> [What to work on] Using the records below, write out again exactly the lines that begin at the line containing "Image resolution: width=947" and end at the line containing "Click the JavaScript", and no other lines.

BEGIN Input data

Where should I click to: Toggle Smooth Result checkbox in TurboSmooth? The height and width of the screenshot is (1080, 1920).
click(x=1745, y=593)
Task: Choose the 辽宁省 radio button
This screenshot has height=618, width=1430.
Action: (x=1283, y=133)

END Input data
BEGIN Input data

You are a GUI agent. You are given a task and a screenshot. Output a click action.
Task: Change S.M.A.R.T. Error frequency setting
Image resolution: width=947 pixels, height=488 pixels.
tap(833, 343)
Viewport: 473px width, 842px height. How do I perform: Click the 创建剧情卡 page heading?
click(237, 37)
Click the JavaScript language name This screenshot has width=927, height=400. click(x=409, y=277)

END Input data

> [Solution]
Image resolution: width=947 pixels, height=488 pixels.
tap(833, 343)
Viewport: 473px width, 842px height. How do I perform: Click the 创建剧情卡 page heading?
click(237, 37)
Click the JavaScript language name This screenshot has width=927, height=400. click(x=409, y=277)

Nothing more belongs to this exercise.